모음집에서 가져온 항목:
* * * * * * *
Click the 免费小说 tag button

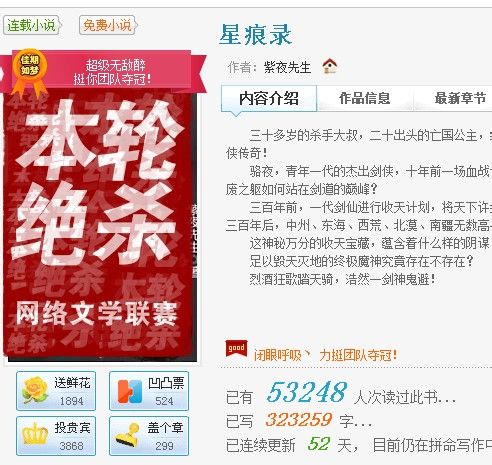108,25
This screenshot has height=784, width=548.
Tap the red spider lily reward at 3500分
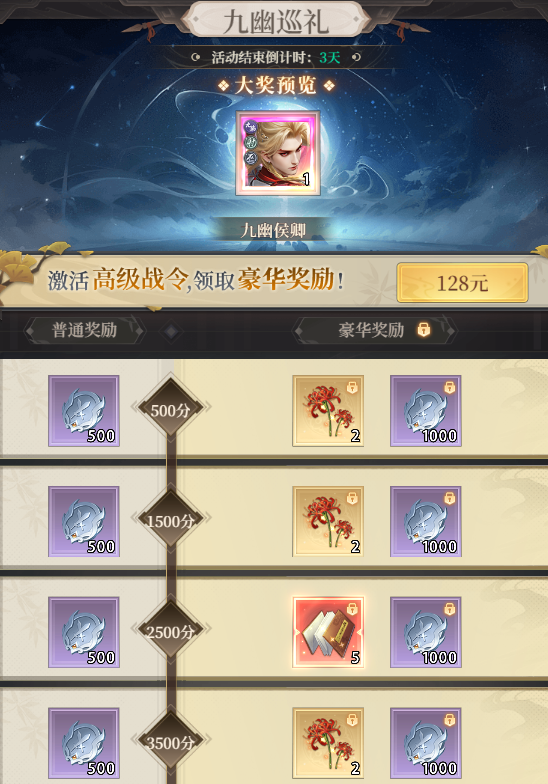[x=328, y=743]
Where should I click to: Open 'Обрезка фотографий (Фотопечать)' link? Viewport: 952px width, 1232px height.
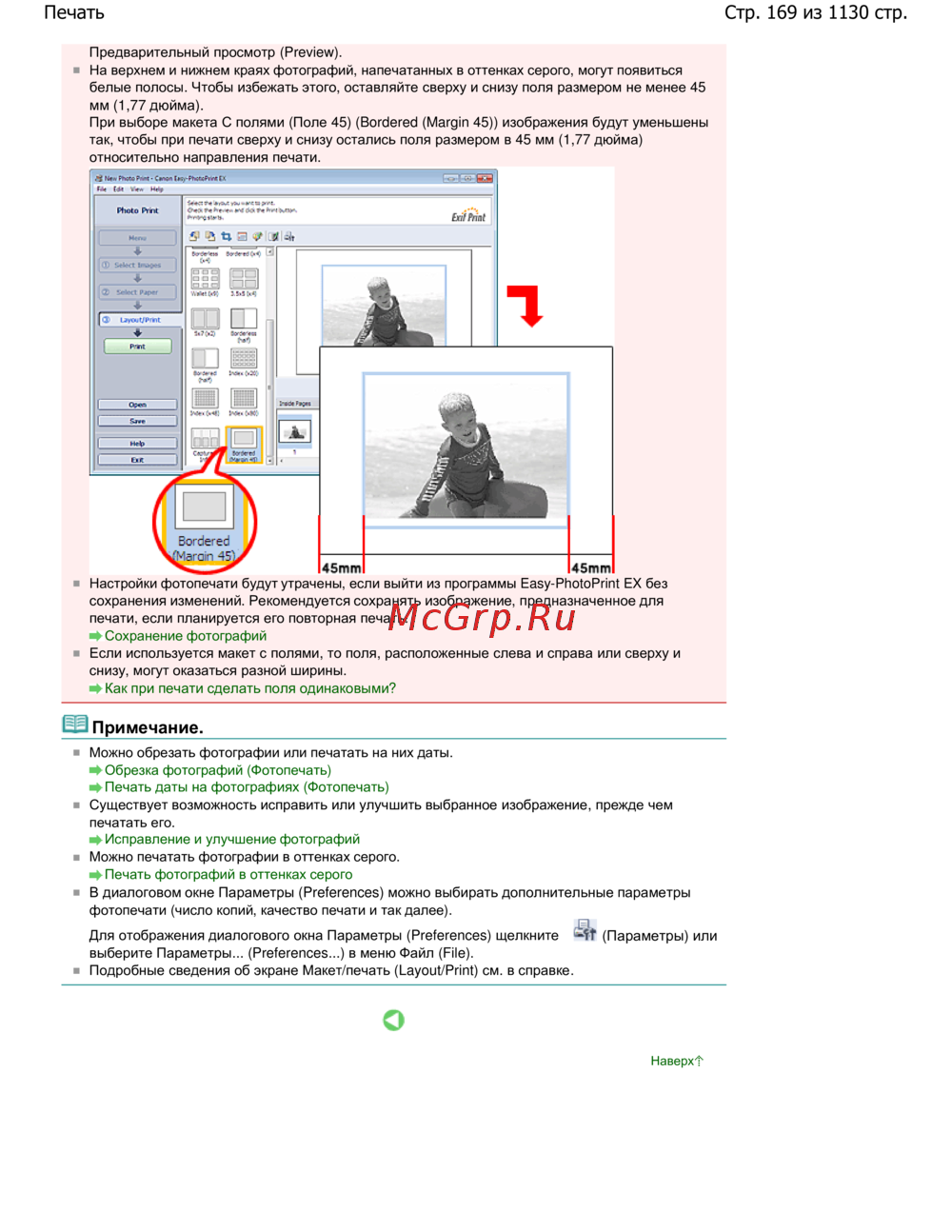(217, 770)
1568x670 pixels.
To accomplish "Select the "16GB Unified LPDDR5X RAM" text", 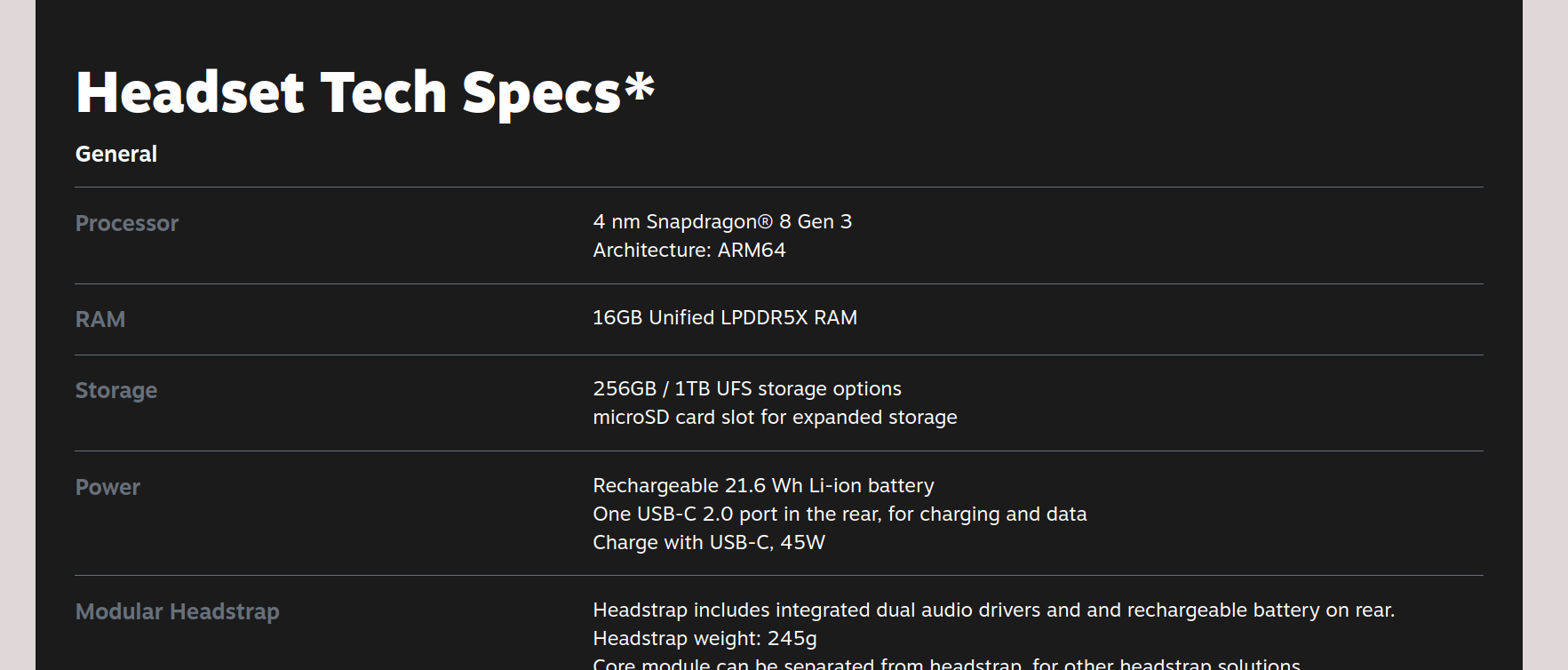I will tap(725, 317).
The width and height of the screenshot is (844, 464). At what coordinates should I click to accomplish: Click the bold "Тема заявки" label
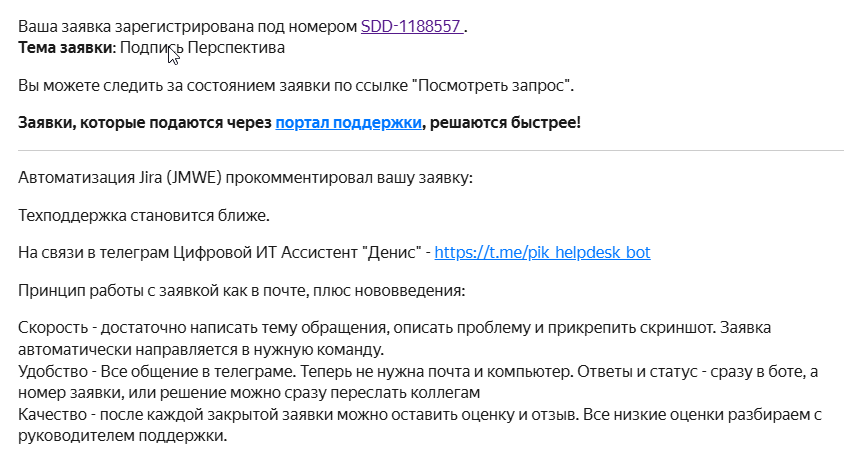click(x=66, y=46)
* * * * * * *
## 작성할 내용
위의 행 가운데 "The width and"이 들어 있는 행에서 시작해 마지막 행에서 끝나는 부분만 "screenshot"를 "image"(으)로 바꾸어 수정하고, 나머지는 그대로 두어 다시 쓰십시오. 그림은 답에서 빼십시오.

## 연습 문제 답안
The width and height of the image is (844, 464). At what coordinates should I click to accomplish: Click the bold "Тема заявки" label
click(x=66, y=46)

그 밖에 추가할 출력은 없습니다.